Helm values are the source of truth for the default metastore
The default Metastore record is created from the Ilum backend's helm values at startup. The address, version, and warehouseDir fields are overwritten from helm on every pod restart, so a helm upgrade that changes any of them takes effect automatically on the next rollout. The description and configuration fields are preserved across restarts and are the right place for per-deployment customisations (such as extra Spark or Hive client settings).
Changes made to address, version, or warehouseDir directly through the API or UI will not survive a restart. To change them durably, update the helm values and run helm upgrade.

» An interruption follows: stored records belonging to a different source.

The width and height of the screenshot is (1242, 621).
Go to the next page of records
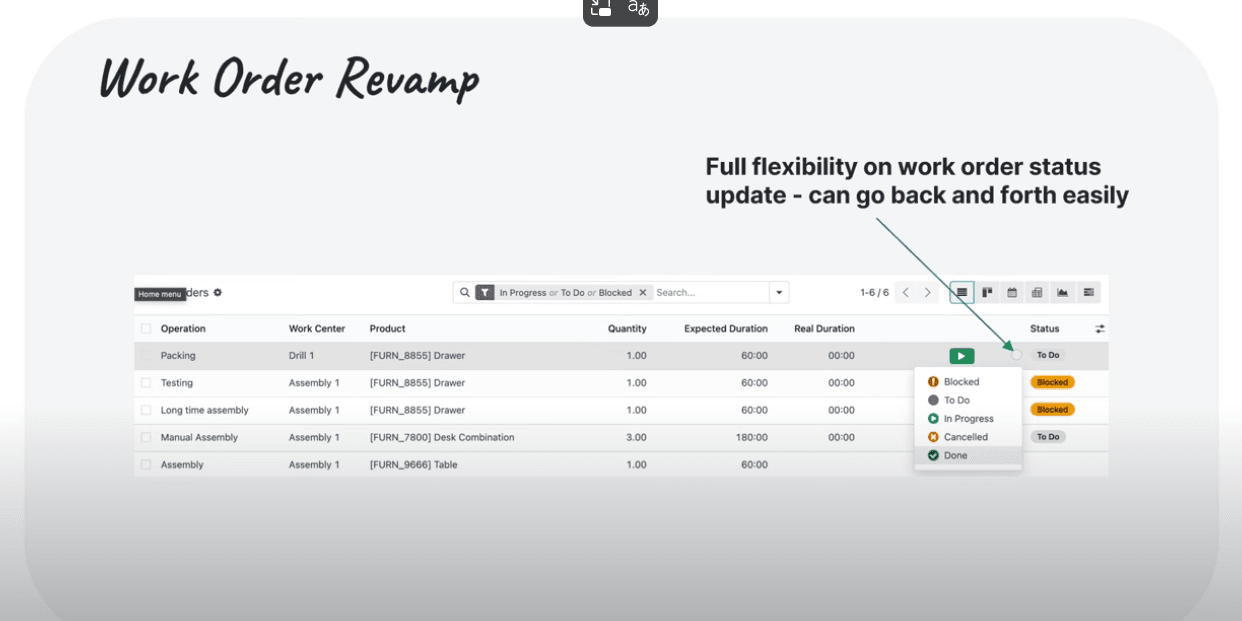(x=928, y=293)
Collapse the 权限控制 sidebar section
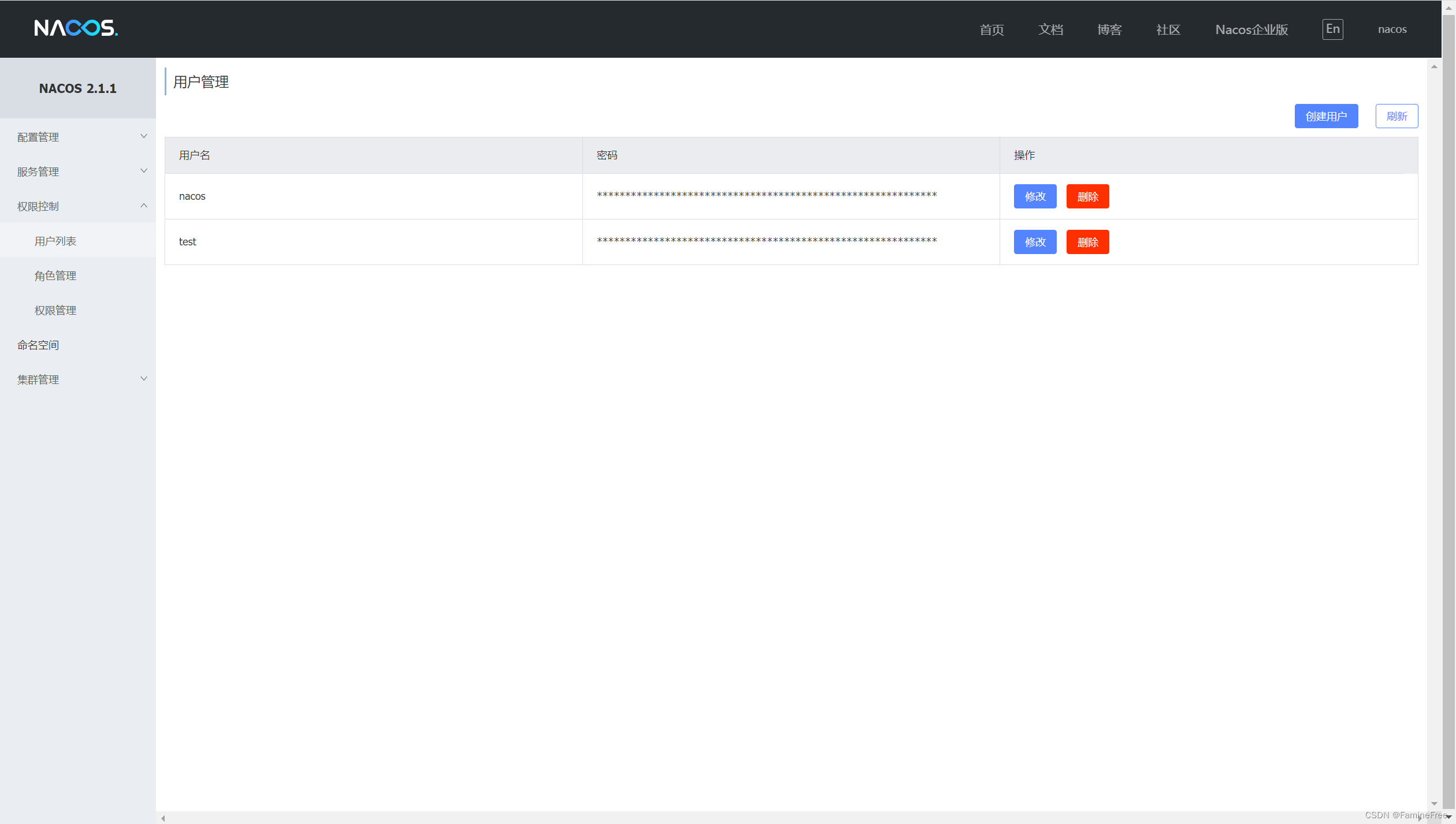This screenshot has height=824, width=1456. (77, 206)
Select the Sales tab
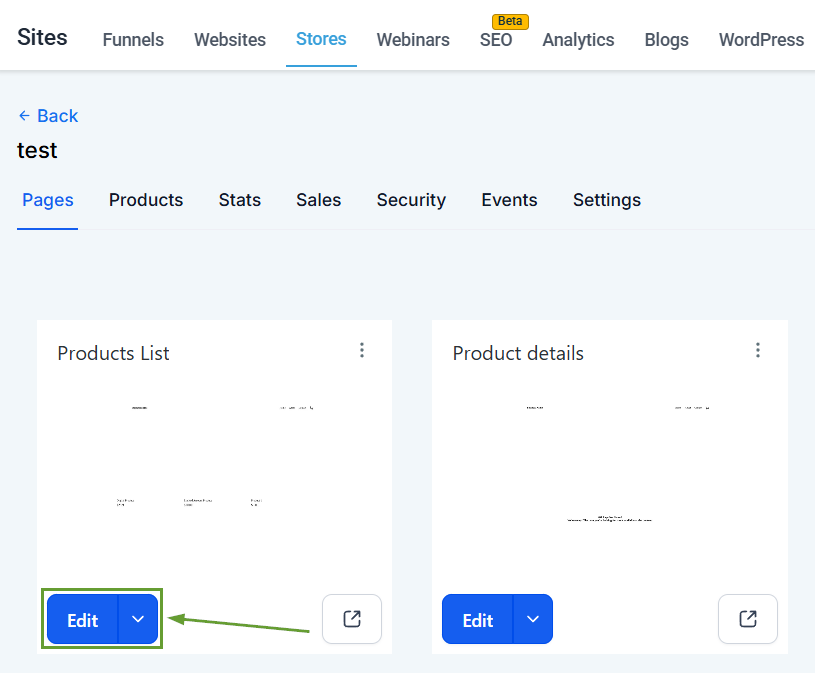This screenshot has width=815, height=673. coord(318,200)
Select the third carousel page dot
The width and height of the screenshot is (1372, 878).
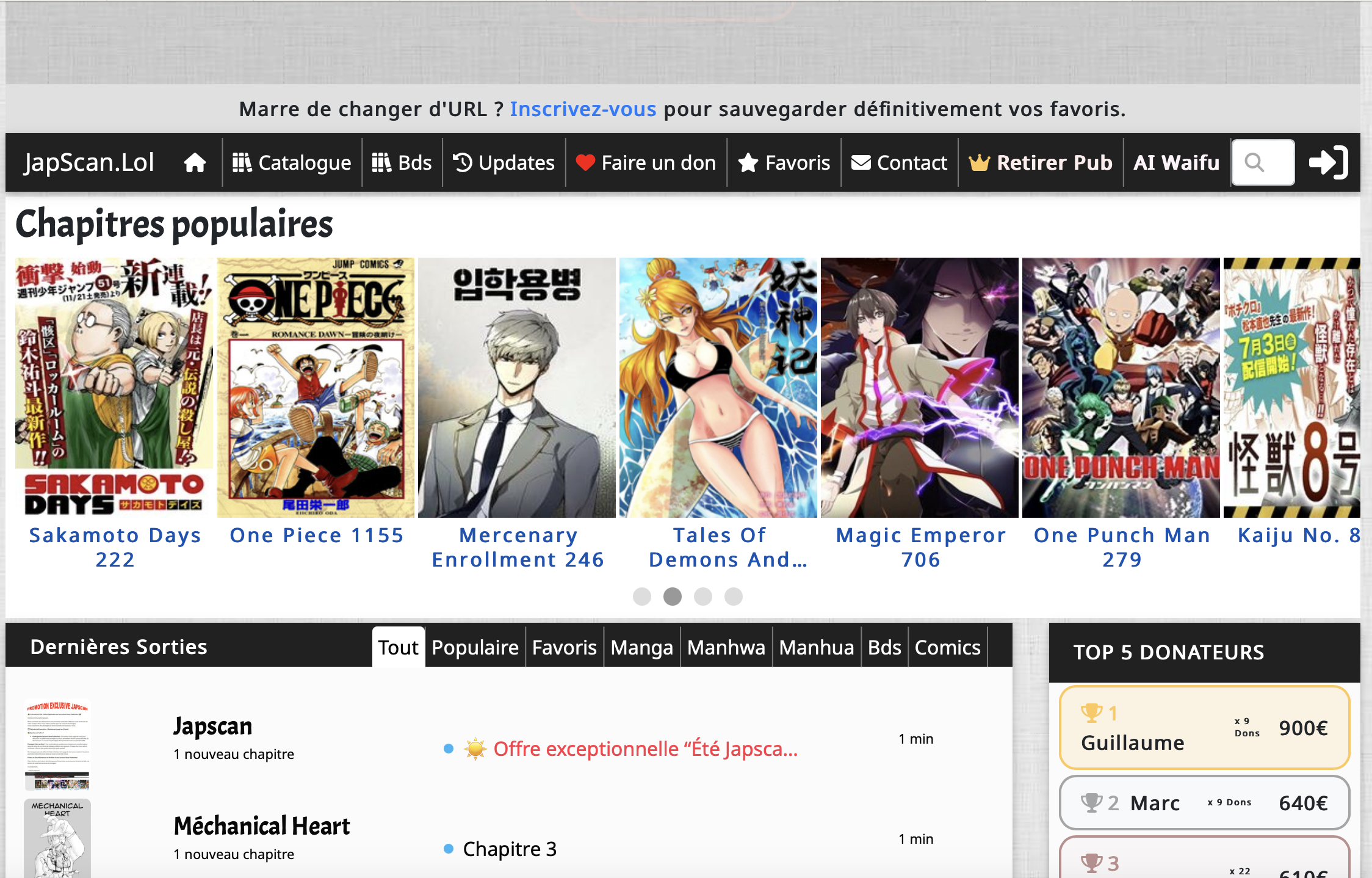(703, 597)
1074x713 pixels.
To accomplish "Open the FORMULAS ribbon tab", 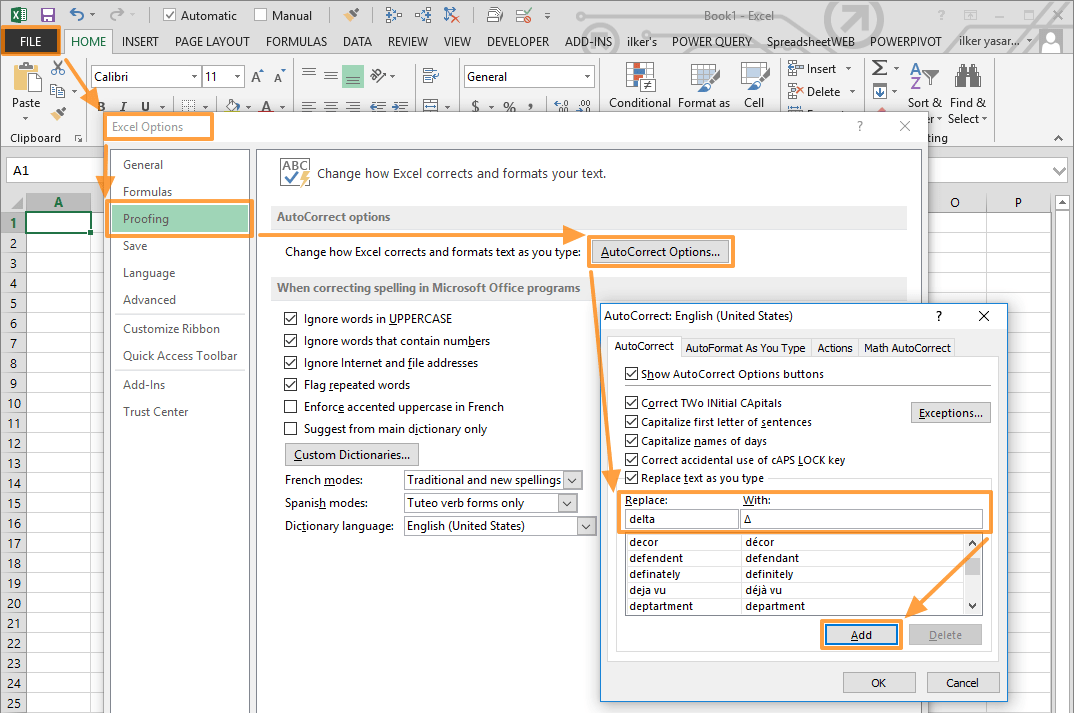I will pyautogui.click(x=296, y=41).
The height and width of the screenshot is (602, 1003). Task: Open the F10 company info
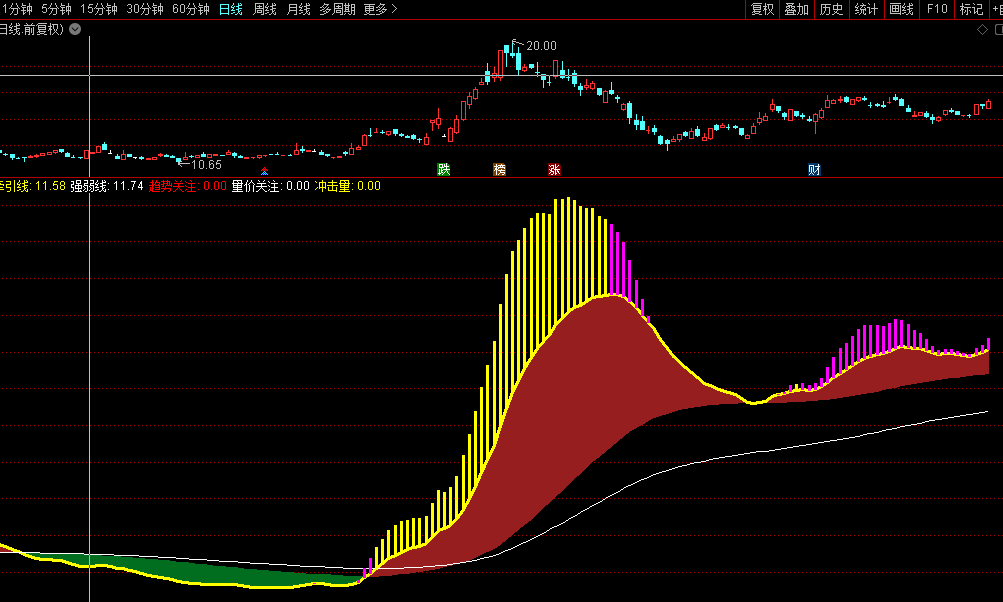pos(937,9)
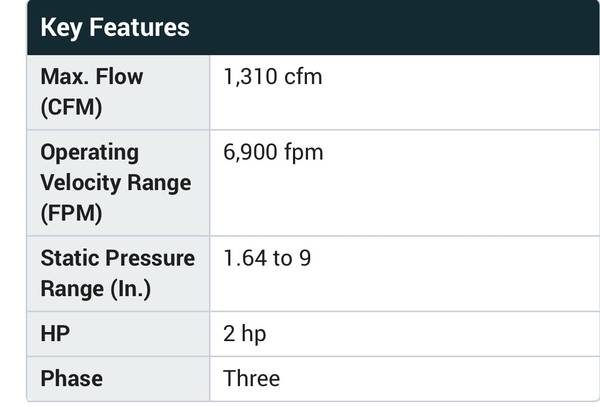Image resolution: width=600 pixels, height=407 pixels.
Task: Click the Max. Flow text
Action: pyautogui.click(x=91, y=77)
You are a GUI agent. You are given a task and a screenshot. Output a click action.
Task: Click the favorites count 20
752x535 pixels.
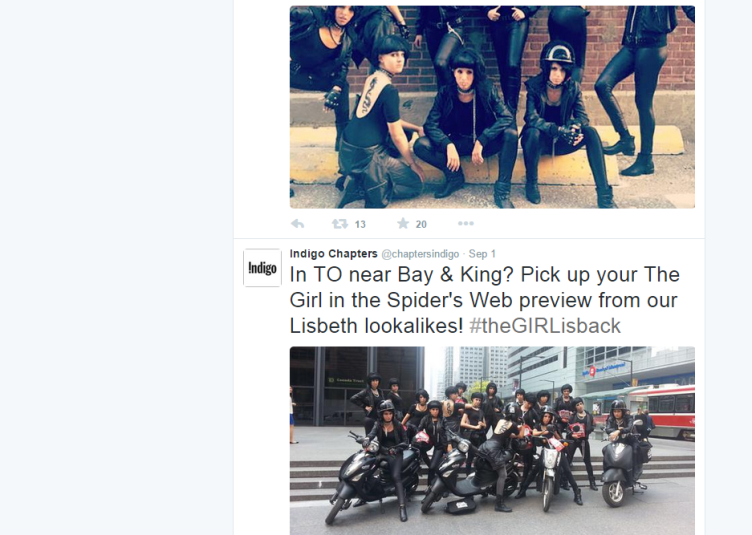coord(421,224)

For deployments that use an externally-managed Hive Metastore, ilum-core.metastore.hive.version is the operator's responsibility to keep aligned with the external service's actual major version.
Spark: use the Hive 4 Spark image
Stock Spark images cannot drive a Hive 4 metastore because their bundled Hive client is too old. Ilum publishes a Spark image with the Hive 4 client pre-staged:
ilum/spark:4.1.1-delta-hive4
Set this as the cluster's container image whenever the cluster is attached to a Hive 4 metastore:
- In the Edit Cluster UI, set Container image to
ilum/spark:4.1.1-delta-hive4. - Or via API on the cluster's
defaultApplicationConfig:spark.kubernetes.container.image=ilum/spark:4.1.1-delta-hive4.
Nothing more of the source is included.